■ **REQUIRED WORK**
From the first line of the records below through the line containing "2022年1月 (27, 1526)", copy everything exactly and nothing more.

■ **SUPPLIED MATERIAL**

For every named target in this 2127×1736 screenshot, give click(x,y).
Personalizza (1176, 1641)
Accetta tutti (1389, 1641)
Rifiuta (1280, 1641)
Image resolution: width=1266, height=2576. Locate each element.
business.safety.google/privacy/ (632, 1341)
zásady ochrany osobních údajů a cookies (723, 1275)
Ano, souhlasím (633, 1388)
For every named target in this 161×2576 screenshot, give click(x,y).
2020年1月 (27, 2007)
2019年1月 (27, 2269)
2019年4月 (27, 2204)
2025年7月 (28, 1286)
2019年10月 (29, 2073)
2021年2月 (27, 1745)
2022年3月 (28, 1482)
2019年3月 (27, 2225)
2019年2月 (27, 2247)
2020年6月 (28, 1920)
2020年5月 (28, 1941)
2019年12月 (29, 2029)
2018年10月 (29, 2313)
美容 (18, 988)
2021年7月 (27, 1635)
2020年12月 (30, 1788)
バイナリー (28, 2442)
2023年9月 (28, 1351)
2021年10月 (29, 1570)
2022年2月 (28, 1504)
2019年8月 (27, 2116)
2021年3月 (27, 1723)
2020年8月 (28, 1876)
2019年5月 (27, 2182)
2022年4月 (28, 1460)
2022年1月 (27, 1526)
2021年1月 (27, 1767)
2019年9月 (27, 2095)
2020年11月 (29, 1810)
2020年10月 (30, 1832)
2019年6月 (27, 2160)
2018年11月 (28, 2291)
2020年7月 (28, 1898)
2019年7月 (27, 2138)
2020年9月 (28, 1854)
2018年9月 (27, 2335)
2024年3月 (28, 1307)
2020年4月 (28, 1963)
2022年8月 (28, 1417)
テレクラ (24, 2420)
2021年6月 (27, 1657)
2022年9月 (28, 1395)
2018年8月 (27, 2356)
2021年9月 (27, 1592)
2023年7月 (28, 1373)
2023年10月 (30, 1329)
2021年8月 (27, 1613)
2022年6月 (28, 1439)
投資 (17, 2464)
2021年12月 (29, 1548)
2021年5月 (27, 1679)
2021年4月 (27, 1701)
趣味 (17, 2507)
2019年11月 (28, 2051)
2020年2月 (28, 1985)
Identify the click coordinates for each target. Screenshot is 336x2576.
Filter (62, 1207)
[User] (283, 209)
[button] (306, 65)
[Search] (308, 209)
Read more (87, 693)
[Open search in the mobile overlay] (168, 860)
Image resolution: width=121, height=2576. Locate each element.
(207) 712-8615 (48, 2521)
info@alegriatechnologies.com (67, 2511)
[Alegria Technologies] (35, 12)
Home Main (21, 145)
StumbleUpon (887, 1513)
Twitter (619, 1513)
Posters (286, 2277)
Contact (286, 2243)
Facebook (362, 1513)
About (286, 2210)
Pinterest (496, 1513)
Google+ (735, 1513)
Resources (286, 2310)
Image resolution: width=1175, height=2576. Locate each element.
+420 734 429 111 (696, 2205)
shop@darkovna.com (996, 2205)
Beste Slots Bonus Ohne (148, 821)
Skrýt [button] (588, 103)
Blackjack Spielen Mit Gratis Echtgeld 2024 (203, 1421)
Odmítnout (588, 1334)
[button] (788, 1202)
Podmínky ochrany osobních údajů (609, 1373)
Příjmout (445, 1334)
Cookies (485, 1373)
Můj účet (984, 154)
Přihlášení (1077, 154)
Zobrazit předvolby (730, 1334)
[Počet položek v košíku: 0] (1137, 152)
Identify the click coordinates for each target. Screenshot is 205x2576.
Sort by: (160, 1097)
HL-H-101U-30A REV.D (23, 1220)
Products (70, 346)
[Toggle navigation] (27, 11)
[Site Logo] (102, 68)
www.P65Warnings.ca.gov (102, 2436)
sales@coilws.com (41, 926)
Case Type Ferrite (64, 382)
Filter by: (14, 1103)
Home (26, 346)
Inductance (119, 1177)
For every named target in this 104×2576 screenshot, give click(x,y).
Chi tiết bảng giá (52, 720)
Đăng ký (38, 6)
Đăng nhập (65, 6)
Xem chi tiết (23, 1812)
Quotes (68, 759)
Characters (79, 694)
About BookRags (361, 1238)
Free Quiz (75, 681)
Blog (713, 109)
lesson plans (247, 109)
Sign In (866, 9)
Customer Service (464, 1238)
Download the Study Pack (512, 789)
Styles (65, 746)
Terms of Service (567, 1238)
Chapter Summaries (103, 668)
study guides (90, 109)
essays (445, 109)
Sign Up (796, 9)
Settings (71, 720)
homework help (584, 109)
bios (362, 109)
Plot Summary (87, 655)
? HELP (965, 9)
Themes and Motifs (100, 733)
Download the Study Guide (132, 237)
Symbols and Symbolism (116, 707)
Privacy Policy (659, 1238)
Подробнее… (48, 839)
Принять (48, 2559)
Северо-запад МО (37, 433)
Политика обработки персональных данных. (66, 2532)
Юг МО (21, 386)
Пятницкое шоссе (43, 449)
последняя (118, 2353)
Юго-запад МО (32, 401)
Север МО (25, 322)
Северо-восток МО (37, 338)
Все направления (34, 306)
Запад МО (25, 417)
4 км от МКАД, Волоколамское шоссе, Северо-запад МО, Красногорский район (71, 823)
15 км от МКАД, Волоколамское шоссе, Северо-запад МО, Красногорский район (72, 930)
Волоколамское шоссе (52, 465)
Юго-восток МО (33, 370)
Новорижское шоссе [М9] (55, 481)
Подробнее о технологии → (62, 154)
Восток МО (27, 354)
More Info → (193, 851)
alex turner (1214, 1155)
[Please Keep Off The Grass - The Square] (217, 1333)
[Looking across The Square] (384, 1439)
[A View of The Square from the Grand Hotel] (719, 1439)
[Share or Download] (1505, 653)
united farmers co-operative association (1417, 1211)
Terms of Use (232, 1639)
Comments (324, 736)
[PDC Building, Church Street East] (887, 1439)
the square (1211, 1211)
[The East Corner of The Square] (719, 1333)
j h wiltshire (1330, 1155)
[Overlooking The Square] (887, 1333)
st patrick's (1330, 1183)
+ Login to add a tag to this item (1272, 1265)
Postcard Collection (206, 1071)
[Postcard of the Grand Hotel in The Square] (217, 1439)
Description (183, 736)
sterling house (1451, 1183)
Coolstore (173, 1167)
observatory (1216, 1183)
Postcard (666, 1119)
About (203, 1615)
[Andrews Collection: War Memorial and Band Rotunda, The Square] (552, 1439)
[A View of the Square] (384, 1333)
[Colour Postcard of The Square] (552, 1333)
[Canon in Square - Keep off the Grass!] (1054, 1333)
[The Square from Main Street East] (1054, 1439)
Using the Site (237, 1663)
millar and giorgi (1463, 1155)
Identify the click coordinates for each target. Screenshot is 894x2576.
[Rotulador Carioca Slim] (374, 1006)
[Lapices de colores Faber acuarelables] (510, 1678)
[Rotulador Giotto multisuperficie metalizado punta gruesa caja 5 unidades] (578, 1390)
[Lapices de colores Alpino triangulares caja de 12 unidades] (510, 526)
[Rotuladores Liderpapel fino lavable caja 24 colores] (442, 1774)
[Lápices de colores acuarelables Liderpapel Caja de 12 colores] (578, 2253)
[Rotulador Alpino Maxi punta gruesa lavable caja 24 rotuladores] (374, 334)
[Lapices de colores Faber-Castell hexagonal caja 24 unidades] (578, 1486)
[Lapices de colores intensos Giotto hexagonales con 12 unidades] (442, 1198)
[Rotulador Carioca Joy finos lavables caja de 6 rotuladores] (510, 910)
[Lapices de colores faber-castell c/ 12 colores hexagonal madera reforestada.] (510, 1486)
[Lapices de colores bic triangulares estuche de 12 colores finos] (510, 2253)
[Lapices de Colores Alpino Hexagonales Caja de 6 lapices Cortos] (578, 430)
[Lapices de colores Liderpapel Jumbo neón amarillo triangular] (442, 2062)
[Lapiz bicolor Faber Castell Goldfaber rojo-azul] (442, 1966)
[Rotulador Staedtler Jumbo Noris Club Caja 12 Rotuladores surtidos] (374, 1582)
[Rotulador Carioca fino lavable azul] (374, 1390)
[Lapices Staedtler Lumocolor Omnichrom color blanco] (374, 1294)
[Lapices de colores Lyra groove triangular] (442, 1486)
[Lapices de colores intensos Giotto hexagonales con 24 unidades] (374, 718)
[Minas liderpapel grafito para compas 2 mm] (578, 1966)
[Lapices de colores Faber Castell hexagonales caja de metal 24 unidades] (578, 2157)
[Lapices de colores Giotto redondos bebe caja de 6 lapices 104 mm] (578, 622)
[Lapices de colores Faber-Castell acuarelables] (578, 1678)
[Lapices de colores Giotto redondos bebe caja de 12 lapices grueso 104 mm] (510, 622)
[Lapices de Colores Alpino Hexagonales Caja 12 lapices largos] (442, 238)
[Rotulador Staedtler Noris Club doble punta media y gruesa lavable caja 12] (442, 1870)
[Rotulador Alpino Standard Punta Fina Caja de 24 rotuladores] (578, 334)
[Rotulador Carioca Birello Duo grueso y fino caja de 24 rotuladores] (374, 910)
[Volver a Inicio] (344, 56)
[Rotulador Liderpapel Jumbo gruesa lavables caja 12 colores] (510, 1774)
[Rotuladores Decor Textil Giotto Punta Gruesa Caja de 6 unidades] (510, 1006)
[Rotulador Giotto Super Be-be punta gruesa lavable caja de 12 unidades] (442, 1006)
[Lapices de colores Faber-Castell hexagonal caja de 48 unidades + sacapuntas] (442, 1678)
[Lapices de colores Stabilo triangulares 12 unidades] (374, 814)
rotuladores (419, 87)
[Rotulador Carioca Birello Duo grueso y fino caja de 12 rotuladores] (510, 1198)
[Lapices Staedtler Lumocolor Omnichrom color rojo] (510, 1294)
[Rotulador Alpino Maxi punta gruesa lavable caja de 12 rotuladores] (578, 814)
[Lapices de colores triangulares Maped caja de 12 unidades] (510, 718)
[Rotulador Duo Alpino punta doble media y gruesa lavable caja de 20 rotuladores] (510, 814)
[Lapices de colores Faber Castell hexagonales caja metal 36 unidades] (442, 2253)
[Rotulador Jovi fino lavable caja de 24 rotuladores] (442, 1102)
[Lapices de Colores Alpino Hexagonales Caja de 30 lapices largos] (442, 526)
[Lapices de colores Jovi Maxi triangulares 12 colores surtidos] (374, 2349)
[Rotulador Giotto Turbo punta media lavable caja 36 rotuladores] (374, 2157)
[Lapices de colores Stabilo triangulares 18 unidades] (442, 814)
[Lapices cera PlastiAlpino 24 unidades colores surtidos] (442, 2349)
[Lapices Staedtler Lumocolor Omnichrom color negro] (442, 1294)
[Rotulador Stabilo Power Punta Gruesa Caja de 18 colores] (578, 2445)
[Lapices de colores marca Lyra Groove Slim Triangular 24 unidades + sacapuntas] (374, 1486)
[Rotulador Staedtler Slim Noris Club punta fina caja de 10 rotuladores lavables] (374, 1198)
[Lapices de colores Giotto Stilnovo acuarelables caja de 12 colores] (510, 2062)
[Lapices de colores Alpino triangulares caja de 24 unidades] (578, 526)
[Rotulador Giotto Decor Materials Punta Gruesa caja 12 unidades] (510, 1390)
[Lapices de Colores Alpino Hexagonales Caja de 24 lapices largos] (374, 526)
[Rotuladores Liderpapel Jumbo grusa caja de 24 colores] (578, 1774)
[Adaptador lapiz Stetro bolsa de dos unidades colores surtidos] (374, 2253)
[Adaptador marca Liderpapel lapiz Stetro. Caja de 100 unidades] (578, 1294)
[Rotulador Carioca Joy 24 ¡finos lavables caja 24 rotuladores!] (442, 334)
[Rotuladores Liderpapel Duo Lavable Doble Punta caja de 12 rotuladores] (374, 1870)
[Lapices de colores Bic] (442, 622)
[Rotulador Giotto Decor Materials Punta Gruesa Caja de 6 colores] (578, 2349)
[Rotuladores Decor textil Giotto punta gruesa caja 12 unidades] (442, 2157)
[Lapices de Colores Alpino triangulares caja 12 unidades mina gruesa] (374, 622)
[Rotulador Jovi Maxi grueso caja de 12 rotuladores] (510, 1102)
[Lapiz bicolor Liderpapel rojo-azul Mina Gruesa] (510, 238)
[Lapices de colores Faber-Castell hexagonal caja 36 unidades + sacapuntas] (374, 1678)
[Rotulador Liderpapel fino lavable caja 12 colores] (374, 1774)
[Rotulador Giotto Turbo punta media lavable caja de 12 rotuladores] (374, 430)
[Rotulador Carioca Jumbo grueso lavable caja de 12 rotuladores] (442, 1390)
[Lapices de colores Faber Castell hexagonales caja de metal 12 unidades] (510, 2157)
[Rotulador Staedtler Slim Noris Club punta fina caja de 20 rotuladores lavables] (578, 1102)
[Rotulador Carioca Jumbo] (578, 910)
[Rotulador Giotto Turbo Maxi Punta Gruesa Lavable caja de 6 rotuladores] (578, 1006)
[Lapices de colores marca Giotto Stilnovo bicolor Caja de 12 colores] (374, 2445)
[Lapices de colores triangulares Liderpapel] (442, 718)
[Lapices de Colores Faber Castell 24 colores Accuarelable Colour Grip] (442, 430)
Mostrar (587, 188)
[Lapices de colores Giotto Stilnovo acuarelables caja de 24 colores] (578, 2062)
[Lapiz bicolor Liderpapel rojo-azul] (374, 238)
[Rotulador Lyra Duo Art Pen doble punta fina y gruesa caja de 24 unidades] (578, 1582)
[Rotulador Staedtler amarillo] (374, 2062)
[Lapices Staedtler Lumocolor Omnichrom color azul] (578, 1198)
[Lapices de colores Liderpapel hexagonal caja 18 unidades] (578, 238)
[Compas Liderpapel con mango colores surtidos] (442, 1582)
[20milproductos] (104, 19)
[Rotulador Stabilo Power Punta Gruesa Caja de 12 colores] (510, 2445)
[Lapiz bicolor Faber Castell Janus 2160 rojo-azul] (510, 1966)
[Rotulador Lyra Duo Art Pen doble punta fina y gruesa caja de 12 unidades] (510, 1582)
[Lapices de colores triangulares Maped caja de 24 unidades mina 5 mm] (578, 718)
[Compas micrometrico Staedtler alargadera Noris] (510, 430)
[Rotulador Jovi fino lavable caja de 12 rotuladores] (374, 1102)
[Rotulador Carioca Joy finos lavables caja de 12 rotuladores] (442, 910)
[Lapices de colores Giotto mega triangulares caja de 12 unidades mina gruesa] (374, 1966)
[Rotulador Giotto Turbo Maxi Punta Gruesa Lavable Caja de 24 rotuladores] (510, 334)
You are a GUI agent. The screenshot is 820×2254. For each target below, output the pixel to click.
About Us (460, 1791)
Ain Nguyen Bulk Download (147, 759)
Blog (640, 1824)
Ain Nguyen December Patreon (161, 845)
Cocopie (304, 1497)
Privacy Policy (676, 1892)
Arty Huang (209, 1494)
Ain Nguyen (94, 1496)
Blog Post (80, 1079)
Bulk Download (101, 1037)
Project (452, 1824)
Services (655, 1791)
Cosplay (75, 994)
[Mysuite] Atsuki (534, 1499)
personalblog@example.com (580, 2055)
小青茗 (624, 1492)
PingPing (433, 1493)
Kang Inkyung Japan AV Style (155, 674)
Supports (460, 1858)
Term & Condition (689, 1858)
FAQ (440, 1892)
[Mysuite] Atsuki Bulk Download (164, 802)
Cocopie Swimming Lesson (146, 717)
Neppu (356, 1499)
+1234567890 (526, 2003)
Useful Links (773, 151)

■ **ANSWER TO THE EXERCISE**
For every named target in this 2127×1736 screenshot, give click(x,y).
Personalizza (1176, 1641)
Accetta tutti (1389, 1641)
Rifiuta (1280, 1641)
Image resolution: width=1266, height=2576. Locate each element.
business.safety.google/privacy/ (632, 1341)
zásady ochrany osobních údajů a cookies (723, 1275)
Ano, souhlasím (633, 1388)
For every named target in this 161×2576 screenshot, give click(x,y).
2020年1月 (27, 2007)
2019年1月 (27, 2269)
2019年4月 (27, 2204)
2025年7月 (28, 1286)
2019年10月 (29, 2073)
2021年2月 (27, 1745)
2022年3月 (28, 1482)
2019年3月 (27, 2225)
2019年2月 (27, 2247)
2020年6月 (28, 1920)
2020年5月 (28, 1941)
2019年12月 (29, 2029)
2018年10月 (29, 2313)
美容 (18, 988)
2021年7月 (27, 1635)
2020年12月 (30, 1788)
バイナリー (28, 2442)
2023年9月 (28, 1351)
2021年10月 (29, 1570)
2022年2月 (28, 1504)
2019年8月 (27, 2116)
2021年3月 (27, 1723)
2020年8月 (28, 1876)
2019年5月 (27, 2182)
2022年4月 (28, 1460)
2022年1月 (27, 1526)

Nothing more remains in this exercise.